(Saved data entries)

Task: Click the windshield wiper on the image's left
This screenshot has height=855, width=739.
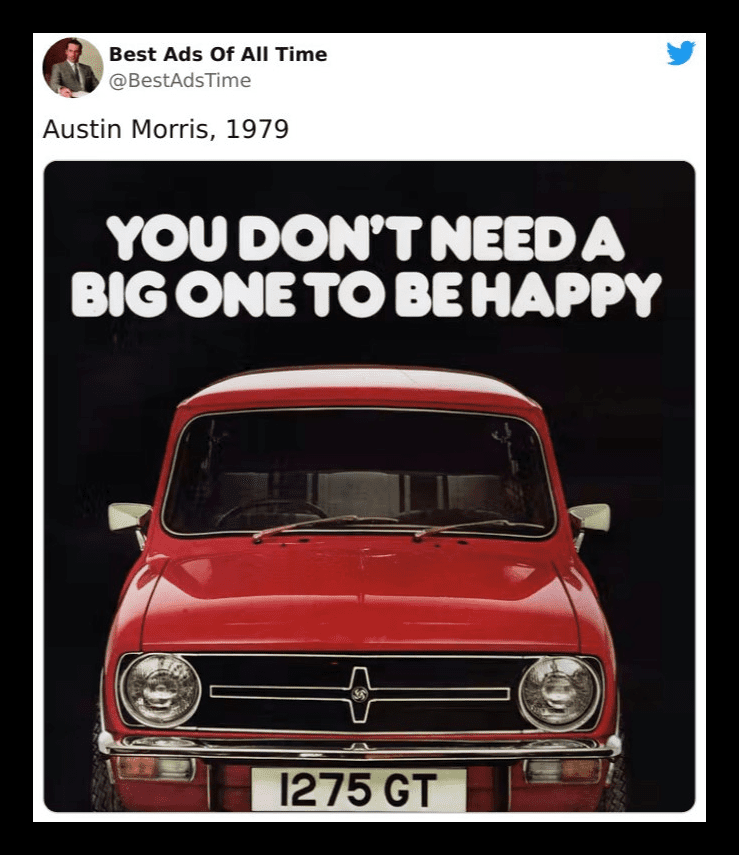Action: (x=309, y=525)
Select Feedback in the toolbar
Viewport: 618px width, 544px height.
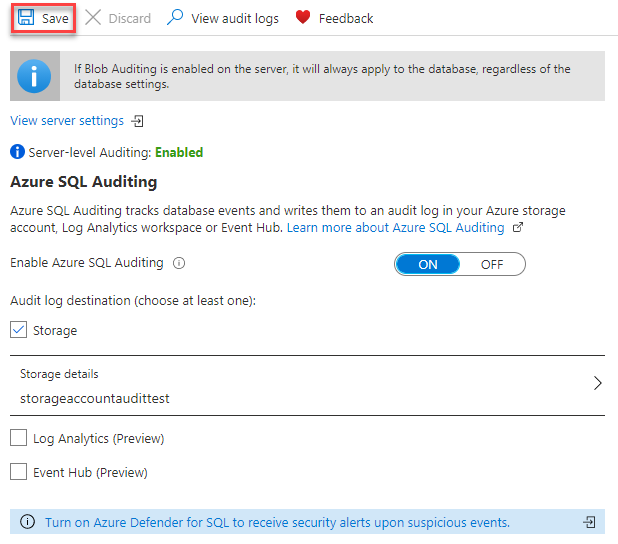point(345,18)
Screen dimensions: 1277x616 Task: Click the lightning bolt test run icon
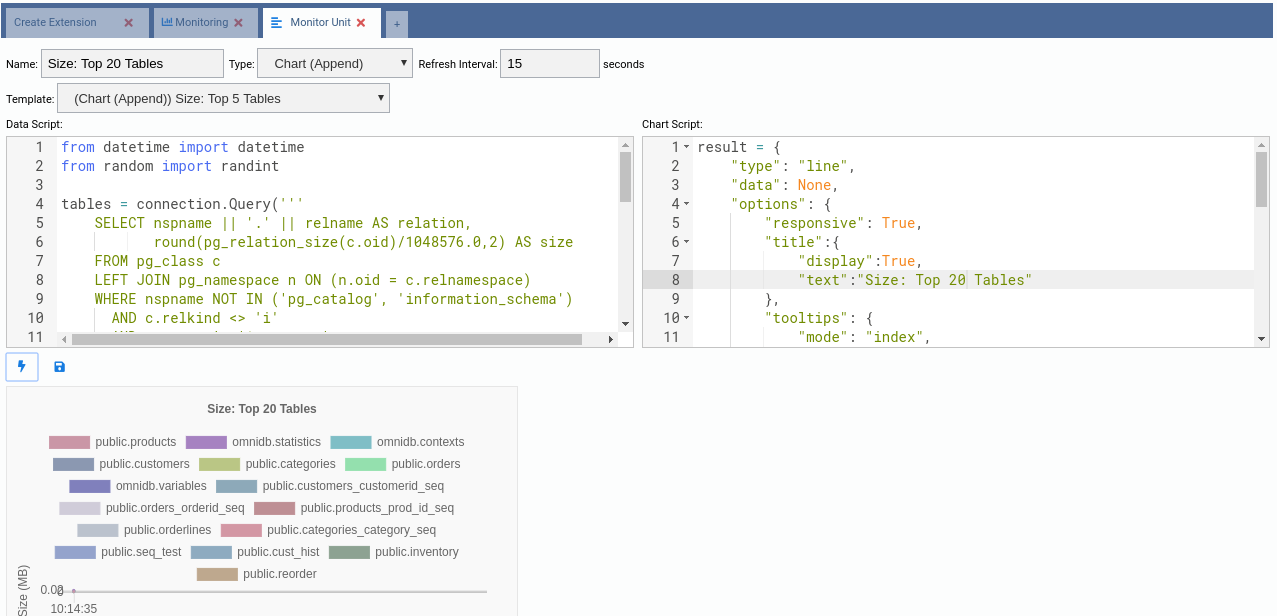point(22,367)
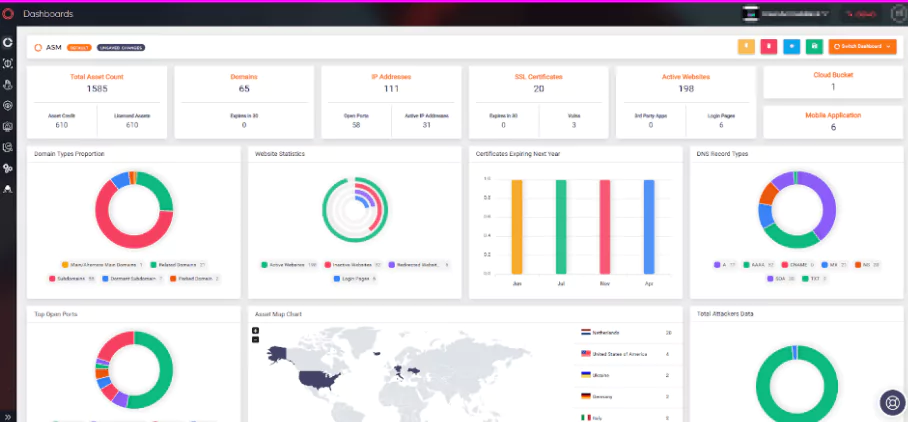The image size is (908, 422).
Task: Expand the sidebar with the double chevron
Action: point(8,416)
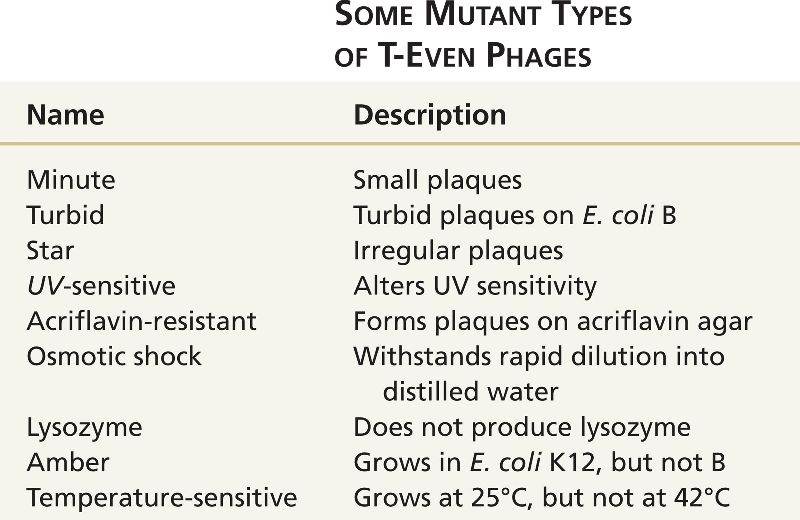800x520 pixels.
Task: Select the "Alters UV sensitivity" text
Action: coord(475,286)
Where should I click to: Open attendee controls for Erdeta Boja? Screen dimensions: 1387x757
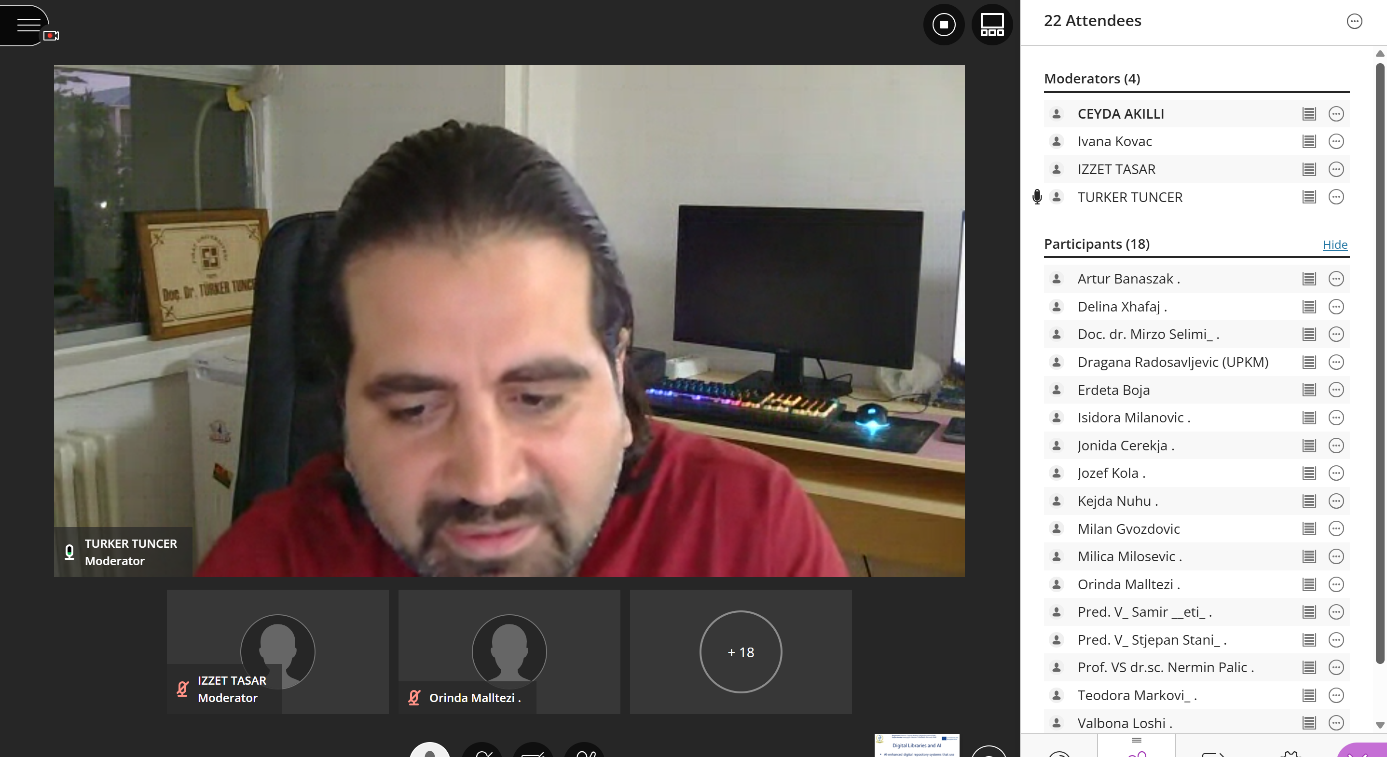pos(1336,390)
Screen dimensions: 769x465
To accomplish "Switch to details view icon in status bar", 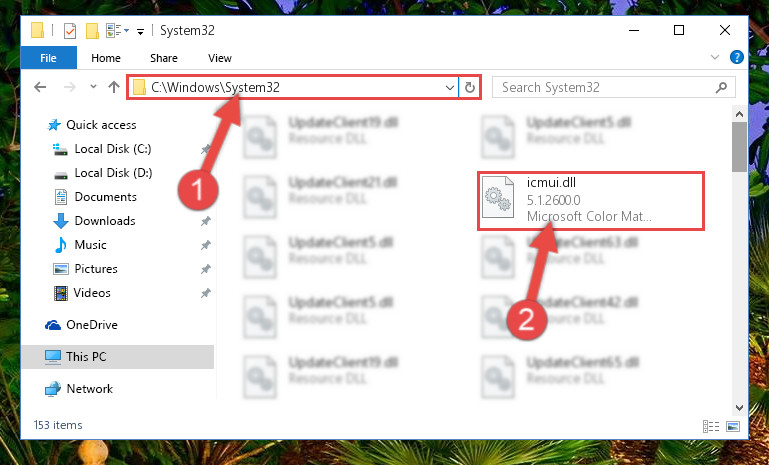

_What the task asks:_ The lines to repeat start at the one holding "Select Feedback in the toolbar" and run through the last line of the records above; write them out exactly, both ends included, but not the pictures.

_Result:_
Select Feedback in the toolbar
Viewport: 618px width, 544px height.
point(345,18)
Screen dimensions: 1277x616 Task: Click the lightning bolt test run icon
point(22,367)
The image size is (908, 422).
Task: Expand the sidebar with the double chevron
Action: point(8,416)
800x520 pixels.
Task: Select the "Alters UV sensitivity" text
Action: coord(475,286)
Where should I click to: Open attendee controls for Erdeta Boja? Screen dimensions: 1387x757
pos(1336,390)
Screen dimensions: 769x465
To accomplish "Switch to details view icon in status bar", 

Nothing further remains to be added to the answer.